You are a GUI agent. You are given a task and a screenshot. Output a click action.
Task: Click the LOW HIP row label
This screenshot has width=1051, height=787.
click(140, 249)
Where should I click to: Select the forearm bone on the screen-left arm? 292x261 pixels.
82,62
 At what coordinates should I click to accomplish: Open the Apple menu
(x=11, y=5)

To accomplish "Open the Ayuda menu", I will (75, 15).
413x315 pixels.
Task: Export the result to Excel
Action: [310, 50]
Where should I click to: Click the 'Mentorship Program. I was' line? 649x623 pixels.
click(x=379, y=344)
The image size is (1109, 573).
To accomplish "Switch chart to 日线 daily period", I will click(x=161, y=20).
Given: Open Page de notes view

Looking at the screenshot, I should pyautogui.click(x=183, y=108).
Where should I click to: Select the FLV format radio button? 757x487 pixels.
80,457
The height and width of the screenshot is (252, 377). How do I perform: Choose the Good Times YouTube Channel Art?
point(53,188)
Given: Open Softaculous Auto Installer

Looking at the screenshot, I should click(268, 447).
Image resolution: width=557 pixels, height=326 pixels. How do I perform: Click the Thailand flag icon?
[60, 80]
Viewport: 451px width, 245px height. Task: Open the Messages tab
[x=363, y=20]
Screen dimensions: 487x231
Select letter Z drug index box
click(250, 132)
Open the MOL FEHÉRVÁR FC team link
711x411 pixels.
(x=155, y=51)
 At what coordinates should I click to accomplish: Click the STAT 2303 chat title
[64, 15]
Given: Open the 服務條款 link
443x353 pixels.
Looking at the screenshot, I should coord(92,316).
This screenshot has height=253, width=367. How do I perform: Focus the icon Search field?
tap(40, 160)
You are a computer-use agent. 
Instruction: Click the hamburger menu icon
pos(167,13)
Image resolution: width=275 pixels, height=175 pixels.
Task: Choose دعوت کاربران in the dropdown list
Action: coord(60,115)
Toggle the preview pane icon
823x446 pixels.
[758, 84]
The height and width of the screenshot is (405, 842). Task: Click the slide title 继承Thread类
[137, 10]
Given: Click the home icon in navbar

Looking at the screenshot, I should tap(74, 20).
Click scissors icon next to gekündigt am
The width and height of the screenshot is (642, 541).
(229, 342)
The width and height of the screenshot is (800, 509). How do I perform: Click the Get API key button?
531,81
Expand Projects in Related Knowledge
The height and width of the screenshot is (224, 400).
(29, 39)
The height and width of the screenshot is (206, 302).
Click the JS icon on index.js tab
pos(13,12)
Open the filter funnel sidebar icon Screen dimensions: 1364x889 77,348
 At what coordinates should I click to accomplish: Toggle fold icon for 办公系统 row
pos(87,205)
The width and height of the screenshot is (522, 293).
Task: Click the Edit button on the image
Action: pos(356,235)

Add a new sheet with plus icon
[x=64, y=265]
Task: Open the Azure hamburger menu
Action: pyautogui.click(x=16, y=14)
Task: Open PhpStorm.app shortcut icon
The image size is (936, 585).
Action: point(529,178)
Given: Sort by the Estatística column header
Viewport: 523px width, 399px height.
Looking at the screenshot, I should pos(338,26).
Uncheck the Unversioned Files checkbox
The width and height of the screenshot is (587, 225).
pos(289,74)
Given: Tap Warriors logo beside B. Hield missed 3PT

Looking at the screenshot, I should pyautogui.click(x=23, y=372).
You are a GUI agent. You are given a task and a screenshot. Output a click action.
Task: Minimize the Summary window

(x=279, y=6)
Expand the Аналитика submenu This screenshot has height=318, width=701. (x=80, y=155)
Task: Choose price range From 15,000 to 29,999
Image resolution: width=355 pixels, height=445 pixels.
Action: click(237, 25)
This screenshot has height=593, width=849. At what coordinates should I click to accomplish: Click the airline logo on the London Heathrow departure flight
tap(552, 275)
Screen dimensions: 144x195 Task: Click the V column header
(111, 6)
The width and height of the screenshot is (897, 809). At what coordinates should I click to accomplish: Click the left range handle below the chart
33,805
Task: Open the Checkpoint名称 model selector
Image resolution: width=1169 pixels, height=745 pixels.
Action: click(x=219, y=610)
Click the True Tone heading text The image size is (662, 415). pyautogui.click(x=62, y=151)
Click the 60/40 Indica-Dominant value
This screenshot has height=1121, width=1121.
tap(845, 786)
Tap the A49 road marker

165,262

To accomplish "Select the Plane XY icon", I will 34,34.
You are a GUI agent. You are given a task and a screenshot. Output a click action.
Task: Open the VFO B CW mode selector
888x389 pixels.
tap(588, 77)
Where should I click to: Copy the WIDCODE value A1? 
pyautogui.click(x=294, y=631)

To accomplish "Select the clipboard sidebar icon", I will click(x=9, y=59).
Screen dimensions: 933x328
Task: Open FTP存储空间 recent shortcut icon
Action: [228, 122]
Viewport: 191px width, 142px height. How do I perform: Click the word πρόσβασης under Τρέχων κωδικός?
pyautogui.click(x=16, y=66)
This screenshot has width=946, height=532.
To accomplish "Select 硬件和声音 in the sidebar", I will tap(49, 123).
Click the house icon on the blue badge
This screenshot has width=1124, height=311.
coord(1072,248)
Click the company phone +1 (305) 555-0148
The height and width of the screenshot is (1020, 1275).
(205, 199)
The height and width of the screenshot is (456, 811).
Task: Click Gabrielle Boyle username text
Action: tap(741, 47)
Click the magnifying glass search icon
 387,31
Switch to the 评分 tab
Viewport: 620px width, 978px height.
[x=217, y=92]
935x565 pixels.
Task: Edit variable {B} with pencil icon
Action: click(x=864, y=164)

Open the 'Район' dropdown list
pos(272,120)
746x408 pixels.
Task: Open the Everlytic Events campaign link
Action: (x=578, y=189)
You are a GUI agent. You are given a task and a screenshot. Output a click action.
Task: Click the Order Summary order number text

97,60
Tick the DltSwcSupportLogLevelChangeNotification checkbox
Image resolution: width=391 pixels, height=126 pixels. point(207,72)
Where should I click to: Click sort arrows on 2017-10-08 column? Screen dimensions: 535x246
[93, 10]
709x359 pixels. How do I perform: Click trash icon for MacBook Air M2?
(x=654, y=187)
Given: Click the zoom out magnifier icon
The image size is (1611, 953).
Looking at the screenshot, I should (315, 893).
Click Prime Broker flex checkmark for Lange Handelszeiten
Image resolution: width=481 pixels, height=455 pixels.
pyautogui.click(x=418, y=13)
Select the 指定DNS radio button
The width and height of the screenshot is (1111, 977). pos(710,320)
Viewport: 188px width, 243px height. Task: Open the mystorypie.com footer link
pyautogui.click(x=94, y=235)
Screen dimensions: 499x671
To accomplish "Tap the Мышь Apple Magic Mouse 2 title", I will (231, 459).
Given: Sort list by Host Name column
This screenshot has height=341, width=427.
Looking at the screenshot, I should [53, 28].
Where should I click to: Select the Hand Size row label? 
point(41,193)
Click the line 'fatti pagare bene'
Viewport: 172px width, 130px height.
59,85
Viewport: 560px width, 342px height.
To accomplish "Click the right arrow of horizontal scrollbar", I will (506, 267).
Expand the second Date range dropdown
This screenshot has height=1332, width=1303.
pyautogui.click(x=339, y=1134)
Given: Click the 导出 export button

# Your assignment
In the records above, locate every line with the string "selector" and copy it.

# Solution
Task: Open the Checkpoint名称 model selector
Task: Open the VFO B CW mode selector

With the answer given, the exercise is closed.